Requirement:
Count how many lines of the items below contain the string "every", matching case exactly, and give only that number.

Given entries:

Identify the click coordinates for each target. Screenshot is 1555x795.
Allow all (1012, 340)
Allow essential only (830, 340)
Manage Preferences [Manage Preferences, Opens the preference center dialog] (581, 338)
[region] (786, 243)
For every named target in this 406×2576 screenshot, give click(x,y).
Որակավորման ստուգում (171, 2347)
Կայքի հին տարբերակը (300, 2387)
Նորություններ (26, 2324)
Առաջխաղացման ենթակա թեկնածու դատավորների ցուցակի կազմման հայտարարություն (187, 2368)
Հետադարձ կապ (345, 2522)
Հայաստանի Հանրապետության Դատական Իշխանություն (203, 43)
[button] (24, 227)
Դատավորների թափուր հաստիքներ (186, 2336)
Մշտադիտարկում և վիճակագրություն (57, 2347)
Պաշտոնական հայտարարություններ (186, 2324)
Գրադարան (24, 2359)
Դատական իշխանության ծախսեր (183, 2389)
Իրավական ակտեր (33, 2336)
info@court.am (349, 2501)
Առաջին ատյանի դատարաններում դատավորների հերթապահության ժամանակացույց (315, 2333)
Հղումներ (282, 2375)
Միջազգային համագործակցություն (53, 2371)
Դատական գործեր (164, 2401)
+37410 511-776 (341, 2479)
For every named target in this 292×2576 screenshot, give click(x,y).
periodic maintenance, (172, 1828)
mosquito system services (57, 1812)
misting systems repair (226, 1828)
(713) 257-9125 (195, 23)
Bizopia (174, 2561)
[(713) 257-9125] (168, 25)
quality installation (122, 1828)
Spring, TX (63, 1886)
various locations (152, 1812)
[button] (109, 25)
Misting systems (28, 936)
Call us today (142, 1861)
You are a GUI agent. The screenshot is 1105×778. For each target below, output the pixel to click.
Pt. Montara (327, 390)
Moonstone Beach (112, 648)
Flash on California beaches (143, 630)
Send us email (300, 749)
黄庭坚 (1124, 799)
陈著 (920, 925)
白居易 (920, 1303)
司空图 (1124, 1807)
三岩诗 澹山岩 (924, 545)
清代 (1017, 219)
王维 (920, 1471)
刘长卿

Worked solution:
2